I have been studying a more complicated model (for three players) than that previously studied (in 2001) because an expedient used in that simpler model to reduce the number of equations and variables to be solved for seemed to lead to problems. The payoff results seemed to depend on the comparative smallnesses of two different parameters, both of which were supposed to be decreased asymptotically to zero.
Features of Last Year's
and the Current Model
These models are the same in having a procedure of elections by means of
which the agency powers are elected. In the previous model there was a simpler
procedure employed after a first stage of agency elections had been effective in
reducing the remaining set of active players to merely two. We used a sort of
natural bargaining scheme through which competing choices, by the remaining
players or agents, of utility allocations could be rationalized. However this
device of simplification did not follow straightforwardly the basic concept of
the agencies as players in the same sort of game interaction as that for all the
players at the beginning of the playing of the game.

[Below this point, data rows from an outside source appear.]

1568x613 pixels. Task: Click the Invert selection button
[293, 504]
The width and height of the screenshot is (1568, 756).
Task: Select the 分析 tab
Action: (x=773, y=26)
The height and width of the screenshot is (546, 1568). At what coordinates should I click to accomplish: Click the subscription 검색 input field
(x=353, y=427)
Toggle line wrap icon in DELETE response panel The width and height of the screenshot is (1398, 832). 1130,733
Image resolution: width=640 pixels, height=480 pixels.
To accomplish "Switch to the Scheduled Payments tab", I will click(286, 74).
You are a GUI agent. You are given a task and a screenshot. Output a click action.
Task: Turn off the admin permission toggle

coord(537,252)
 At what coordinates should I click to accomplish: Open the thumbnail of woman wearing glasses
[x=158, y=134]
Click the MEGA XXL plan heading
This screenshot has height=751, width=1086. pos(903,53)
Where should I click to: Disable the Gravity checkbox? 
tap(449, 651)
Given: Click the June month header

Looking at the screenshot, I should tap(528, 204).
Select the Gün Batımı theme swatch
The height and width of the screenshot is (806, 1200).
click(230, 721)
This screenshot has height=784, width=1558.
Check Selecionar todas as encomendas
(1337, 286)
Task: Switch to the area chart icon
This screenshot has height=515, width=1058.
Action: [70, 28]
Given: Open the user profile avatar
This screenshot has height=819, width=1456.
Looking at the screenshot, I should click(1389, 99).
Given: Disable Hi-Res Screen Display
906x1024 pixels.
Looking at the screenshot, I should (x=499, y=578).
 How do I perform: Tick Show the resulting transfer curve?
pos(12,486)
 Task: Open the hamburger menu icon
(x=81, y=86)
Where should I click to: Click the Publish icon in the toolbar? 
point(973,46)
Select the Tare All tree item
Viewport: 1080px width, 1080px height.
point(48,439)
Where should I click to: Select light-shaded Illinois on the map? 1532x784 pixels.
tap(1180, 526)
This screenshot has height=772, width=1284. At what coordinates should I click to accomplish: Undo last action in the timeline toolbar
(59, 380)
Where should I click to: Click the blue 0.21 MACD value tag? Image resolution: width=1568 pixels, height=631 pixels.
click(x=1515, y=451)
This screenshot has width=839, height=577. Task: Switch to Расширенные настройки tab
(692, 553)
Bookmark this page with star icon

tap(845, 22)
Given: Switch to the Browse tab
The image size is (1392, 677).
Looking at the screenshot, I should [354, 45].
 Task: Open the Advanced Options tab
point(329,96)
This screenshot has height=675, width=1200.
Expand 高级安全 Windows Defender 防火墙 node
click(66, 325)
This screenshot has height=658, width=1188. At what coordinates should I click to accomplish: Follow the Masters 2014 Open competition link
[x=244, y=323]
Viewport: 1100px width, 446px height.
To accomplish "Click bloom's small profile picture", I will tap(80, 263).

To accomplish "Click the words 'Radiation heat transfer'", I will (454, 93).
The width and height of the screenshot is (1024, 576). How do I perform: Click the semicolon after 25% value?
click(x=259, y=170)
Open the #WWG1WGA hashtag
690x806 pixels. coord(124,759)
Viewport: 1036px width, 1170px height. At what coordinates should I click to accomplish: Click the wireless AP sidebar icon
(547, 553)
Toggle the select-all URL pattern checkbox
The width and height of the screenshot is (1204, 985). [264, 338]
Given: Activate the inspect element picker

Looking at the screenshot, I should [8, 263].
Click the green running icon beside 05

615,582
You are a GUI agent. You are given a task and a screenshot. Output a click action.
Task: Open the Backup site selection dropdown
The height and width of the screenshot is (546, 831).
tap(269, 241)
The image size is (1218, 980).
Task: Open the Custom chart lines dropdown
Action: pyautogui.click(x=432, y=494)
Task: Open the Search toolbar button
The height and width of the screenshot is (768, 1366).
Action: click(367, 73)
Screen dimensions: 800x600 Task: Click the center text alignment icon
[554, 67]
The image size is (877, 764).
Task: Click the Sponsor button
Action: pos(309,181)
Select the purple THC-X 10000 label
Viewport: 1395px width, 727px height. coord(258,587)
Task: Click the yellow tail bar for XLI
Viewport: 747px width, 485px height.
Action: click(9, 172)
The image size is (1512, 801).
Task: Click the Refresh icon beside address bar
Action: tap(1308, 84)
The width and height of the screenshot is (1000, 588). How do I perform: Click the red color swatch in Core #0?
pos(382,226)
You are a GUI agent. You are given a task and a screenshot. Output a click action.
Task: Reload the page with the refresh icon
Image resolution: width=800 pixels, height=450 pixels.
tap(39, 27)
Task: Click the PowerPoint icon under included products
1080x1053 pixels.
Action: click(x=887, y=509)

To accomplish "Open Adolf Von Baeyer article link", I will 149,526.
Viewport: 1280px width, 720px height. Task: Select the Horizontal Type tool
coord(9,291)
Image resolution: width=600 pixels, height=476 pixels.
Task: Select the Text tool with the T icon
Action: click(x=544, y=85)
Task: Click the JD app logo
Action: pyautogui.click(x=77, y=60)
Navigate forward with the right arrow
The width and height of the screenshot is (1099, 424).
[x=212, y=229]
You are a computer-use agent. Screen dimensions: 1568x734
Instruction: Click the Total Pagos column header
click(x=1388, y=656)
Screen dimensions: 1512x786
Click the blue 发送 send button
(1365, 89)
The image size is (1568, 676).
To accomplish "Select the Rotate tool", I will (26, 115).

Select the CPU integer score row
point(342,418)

Both versions begin with a first stage of elections where each of the three players could vote (or "choose") any specific one of the other two players to be his agent. In either version these voting or choosing actions (as repeatedly taken in the repeated game context) are described by numbers that represent, effectively, the BEHAVIOR involved, or the probability of the action being taken when the opportunity is presented.
Thus we have an array of six numbers (and three "implied
numbers") that describe this:
For Player 1: For Player 2:
For Player 3:
a1f2 & a1f3 a2f1
a3f1 & a3f2
And these represent the probabilities of specific voting choices. Thus,
for example, a2f1 is the probability that Player 2 will choose (at the first
stage of the game) to elect that Player 1 should be authorized to act as his
agent (as if with "power of attorney"). So it is the "acceptance
rate of P2 for P1" in the concept underlying the notation.
The other aifj variables have parallel meanings. And it is sometimes
convenient to use another type of symbol like n3 = 1 - a3f1 - a3f2 which is the
probability that Player 3 chooses NOT to accept either of Players 1 or 2 as his
agent; or thus this is the probability that Player 3 votes "neither"
or for himself.
And since the three players make their first votes simultaneously there
can be various outcomes. We have chosen a rule to simplify the process by which
there is the proper response to the votes. If the number of acceptance votes
cast by the players at the first voting opportunity is more than one then we
apply a rule that only one of these votes, chosen at random, is to be accepted,
so that the result of the election is either (1): that one of the players has
elected some other player to be his agent or (2): that none of the players has
voted to accept any other player to be an agent representing his interest.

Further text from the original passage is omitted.